PROBLEM STATEMENT:
Repeat, please, exactly the lines from the one that has "Click the red camera icon beside CraftMaster" through the end of the records below, with pictures dropped.

::: PROVIDED MATERIAL

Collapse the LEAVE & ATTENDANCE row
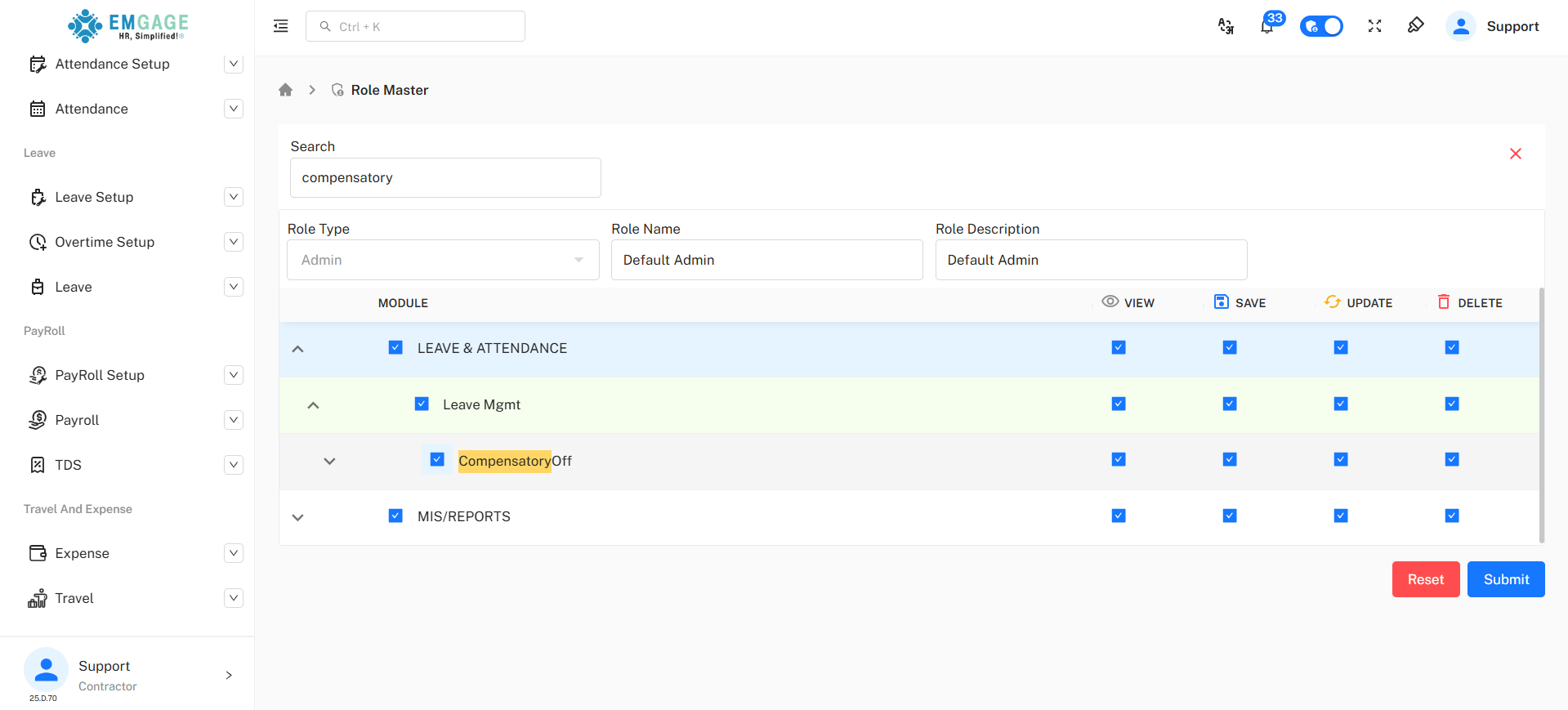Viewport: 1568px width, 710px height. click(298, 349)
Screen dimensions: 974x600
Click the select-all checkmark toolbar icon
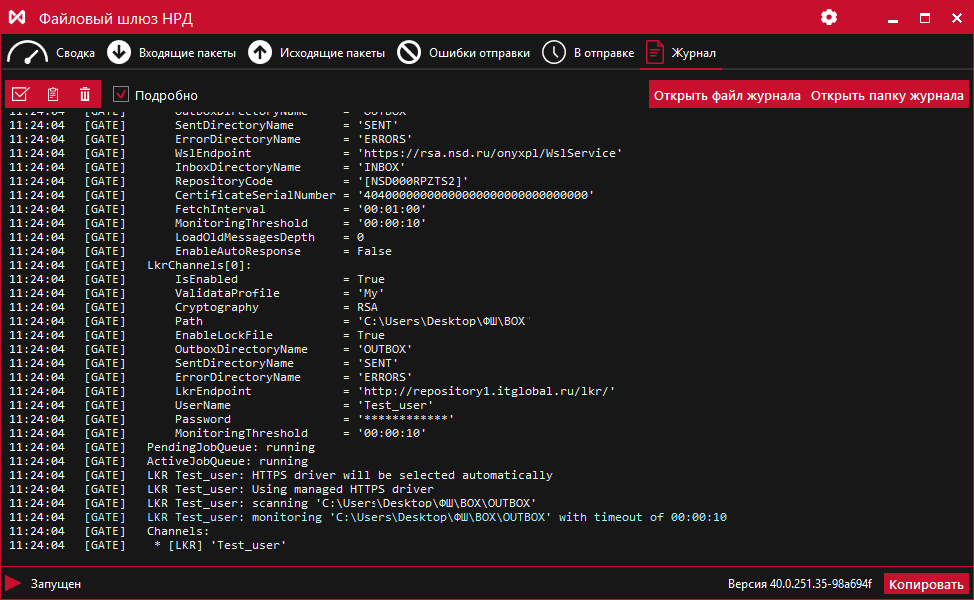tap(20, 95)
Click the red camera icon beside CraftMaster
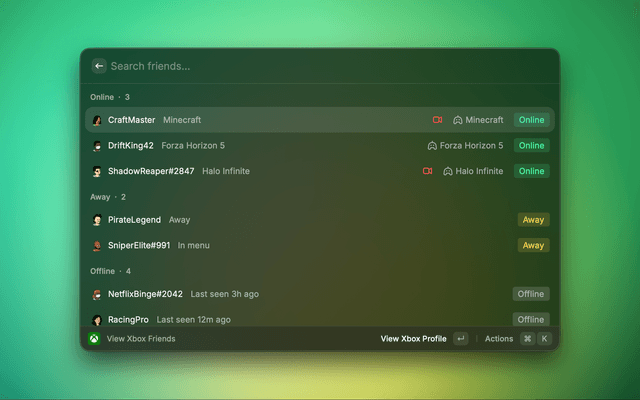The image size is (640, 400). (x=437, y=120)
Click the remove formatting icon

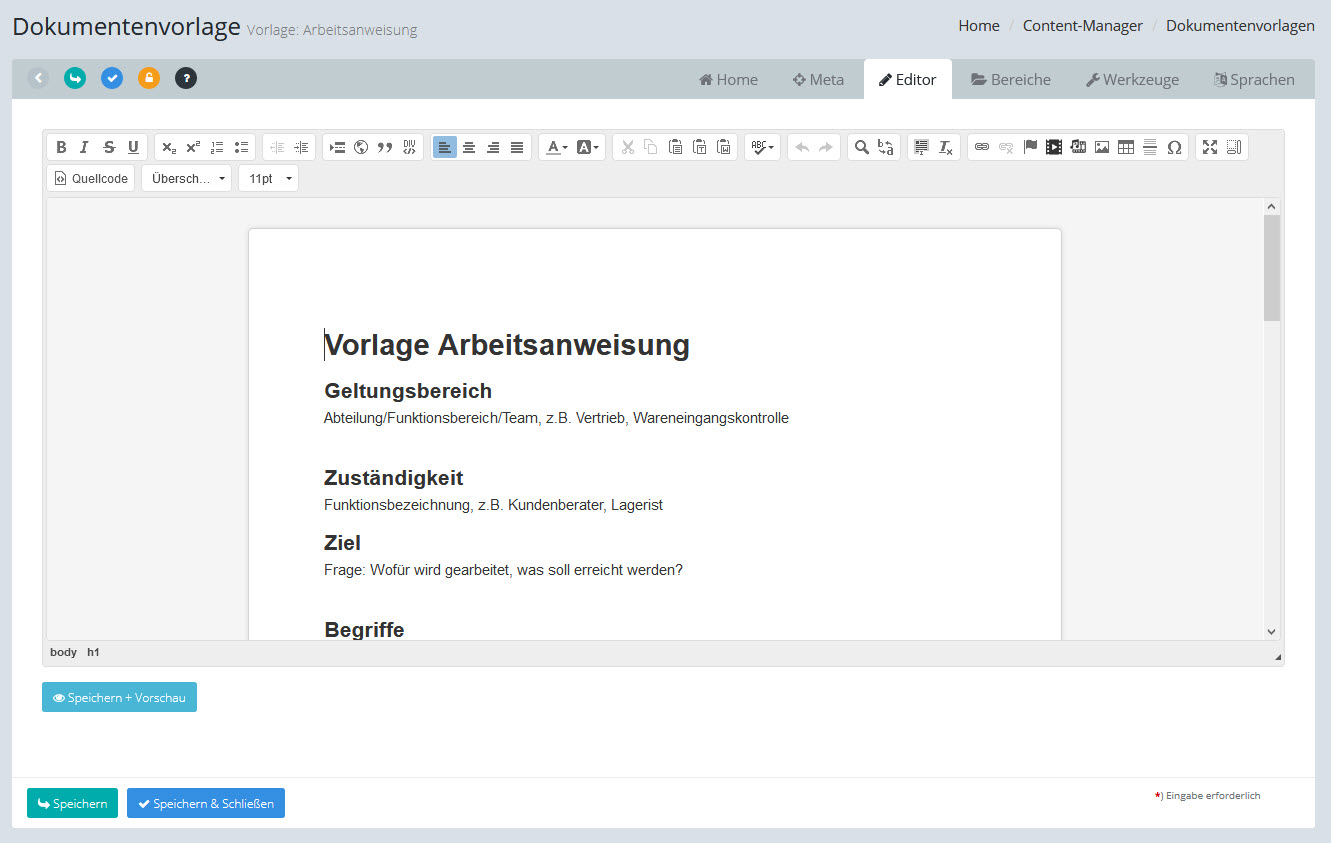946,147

::::::

WRITTEN ANSWER:
Click the red camera icon beside CraftMaster
The image size is (640, 400). (x=437, y=120)
Click the remove formatting icon

946,147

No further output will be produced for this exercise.